Segment Start: Input for this task

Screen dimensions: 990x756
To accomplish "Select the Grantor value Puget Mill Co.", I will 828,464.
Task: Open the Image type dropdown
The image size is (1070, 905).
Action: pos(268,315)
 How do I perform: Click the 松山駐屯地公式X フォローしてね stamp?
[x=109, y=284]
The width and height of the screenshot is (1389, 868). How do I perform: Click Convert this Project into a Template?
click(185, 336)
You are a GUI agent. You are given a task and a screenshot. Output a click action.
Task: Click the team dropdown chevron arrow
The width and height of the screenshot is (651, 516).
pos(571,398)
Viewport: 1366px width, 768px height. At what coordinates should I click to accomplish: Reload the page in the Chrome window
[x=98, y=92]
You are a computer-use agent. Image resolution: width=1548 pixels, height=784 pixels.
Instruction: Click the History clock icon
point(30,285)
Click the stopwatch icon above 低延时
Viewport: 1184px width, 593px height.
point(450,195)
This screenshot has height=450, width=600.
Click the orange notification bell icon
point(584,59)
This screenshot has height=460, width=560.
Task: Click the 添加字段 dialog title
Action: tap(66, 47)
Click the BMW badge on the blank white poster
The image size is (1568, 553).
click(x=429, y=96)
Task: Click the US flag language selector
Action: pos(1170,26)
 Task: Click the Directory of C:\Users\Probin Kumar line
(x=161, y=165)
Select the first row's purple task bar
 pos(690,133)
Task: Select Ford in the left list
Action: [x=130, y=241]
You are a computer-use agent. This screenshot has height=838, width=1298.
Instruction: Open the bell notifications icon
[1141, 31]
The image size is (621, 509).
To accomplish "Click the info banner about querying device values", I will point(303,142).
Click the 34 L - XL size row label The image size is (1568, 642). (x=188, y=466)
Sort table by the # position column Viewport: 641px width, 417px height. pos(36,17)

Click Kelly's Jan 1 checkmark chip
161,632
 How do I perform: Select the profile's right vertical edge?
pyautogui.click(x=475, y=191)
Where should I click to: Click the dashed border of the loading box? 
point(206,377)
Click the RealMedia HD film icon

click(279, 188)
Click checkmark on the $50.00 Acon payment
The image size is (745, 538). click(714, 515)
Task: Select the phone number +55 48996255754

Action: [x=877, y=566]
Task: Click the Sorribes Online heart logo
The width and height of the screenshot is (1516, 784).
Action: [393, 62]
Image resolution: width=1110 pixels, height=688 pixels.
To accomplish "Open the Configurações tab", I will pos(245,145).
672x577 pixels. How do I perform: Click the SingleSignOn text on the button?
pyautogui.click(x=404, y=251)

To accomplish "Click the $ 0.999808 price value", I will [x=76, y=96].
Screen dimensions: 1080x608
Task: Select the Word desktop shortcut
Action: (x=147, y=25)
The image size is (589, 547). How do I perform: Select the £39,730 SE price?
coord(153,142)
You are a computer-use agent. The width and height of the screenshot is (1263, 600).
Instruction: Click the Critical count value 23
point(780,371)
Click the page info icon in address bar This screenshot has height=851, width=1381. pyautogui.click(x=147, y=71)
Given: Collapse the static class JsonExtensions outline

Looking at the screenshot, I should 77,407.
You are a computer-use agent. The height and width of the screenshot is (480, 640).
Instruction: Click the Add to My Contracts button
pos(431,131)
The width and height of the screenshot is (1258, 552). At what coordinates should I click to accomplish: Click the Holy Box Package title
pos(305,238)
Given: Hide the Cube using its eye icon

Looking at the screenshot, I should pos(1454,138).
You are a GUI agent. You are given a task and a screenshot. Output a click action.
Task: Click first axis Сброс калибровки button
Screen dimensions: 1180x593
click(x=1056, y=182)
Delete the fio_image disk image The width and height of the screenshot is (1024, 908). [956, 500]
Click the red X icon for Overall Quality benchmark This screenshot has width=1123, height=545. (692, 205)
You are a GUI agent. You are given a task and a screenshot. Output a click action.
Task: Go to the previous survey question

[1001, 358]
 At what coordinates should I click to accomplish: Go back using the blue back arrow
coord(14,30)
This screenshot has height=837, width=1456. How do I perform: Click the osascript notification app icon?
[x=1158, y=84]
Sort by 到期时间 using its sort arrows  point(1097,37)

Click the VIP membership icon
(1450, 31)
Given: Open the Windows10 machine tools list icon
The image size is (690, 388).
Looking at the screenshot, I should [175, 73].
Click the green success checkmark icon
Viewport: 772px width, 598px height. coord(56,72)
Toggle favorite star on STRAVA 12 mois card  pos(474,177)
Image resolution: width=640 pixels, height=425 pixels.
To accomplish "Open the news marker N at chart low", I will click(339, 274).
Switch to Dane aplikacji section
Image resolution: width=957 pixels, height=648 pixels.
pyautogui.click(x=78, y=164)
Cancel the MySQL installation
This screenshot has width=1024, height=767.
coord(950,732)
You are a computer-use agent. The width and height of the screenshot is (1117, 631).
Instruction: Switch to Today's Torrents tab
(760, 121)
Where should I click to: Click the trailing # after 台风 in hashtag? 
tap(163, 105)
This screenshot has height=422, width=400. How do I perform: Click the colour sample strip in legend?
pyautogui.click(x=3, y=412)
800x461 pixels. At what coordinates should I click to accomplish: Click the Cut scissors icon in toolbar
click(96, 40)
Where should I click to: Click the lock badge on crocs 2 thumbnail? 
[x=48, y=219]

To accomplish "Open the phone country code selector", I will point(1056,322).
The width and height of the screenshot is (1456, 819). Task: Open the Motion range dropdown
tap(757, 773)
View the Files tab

Segment End: Input for this task

- [Task statement]: Whenever a line in the records above contains the string "computer", copy that line.

- [Task solution]:
You are a computer-use agent. Image resolution: width=1548 pixels, height=784 pixels.
You are a computer-use agent. This screenshot has height=838, width=1298.
You are a computer-use agent. The width and height of the screenshot is (1263, 600).
You are a computer-use agent. The height and width of the screenshot is (480, 640).
You are a computer-use agent. The width and height of the screenshot is (1117, 631).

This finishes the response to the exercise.